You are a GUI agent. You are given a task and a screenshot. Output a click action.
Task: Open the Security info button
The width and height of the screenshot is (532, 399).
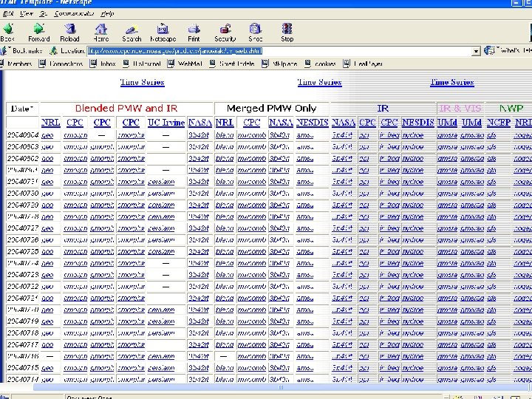click(x=225, y=31)
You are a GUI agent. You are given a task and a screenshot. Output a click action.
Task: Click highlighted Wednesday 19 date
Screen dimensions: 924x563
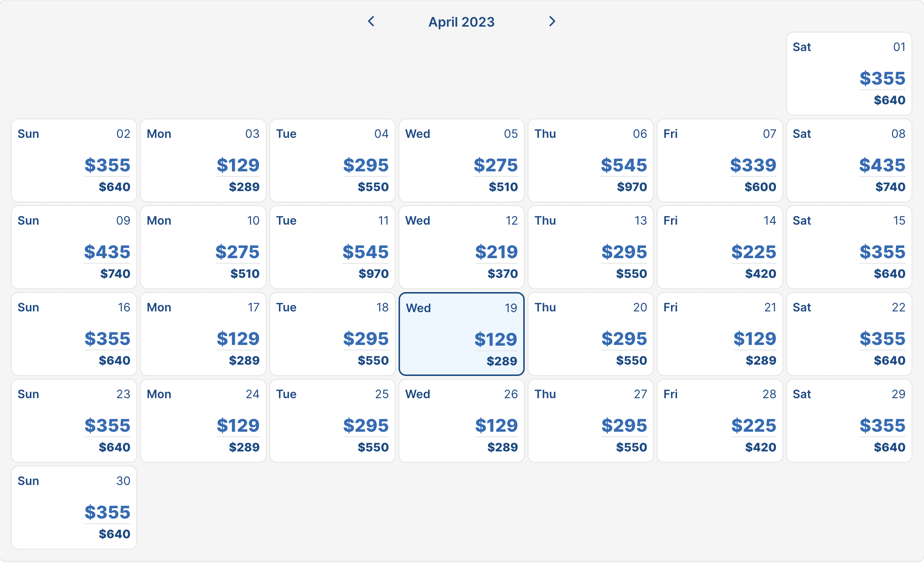(461, 334)
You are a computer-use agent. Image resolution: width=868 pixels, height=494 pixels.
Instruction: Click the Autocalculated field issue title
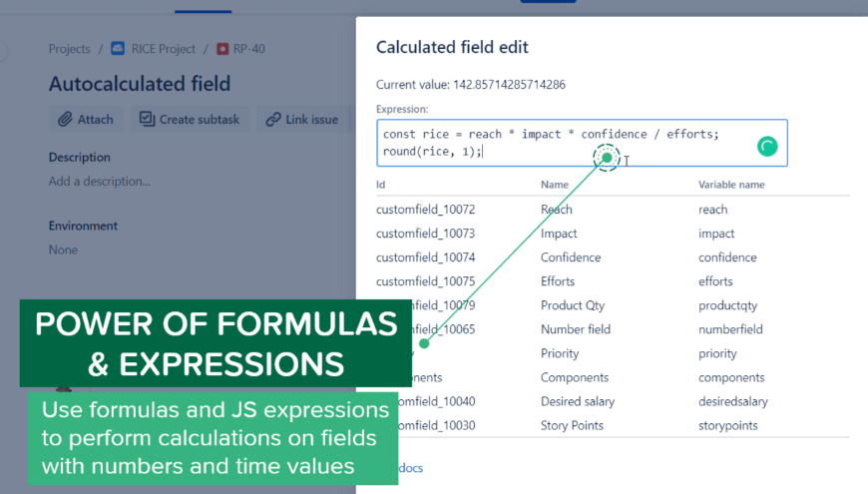tap(140, 84)
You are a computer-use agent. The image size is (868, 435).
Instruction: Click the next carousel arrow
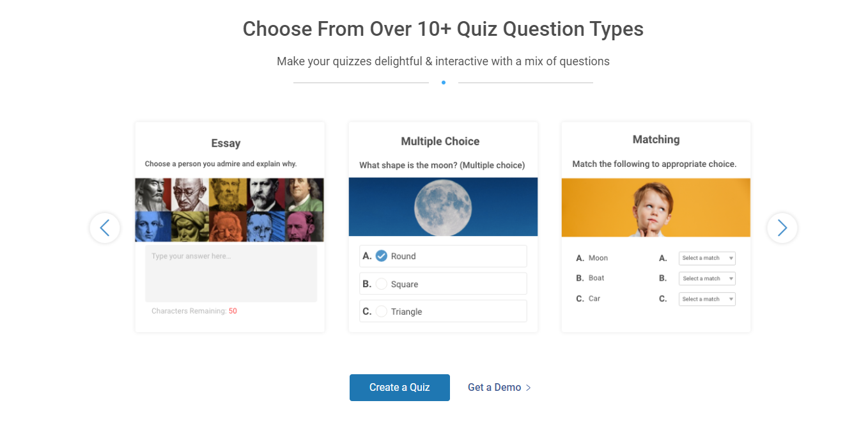tap(782, 228)
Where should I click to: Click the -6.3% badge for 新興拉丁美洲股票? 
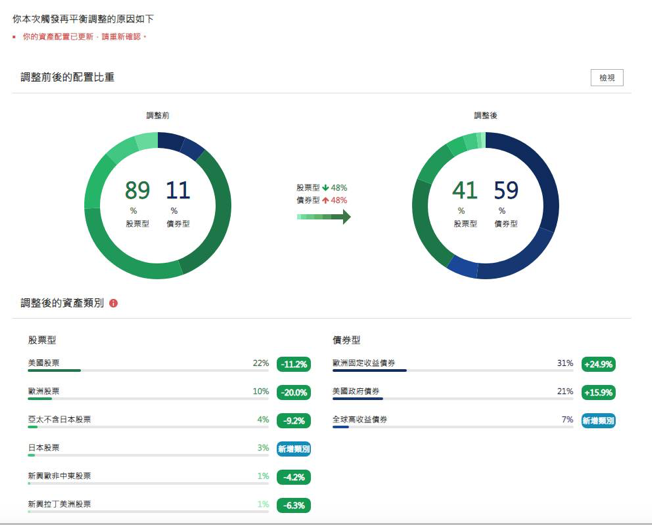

:: GIVEN TASK ::
Please reproduce every line of the records above word for word, omitting the pictures.

:: THE SOLUTION ::
You are a GUI agent. You are given a task and a screenshot. Output a click action.
Task: Open the Security info button
The width and height of the screenshot is (532, 399).
click(x=225, y=31)
You are a GUI agent. You are given a task and a screenshot. Output a click action.
Task: Click highlighted Wednesday 19 date
Screen dimensions: 924x563
(461, 334)
You are a computer-use agent. Image resolution: width=868 pixels, height=494 pixels.
Instruction: Click the Autocalculated field issue title
tap(140, 84)
You are a computer-use agent. The image size is (868, 435).
Instruction: Click the next carousel arrow
tap(782, 228)
Where should I click to: Click the -6.3% badge for 新興拉丁美洲股票? 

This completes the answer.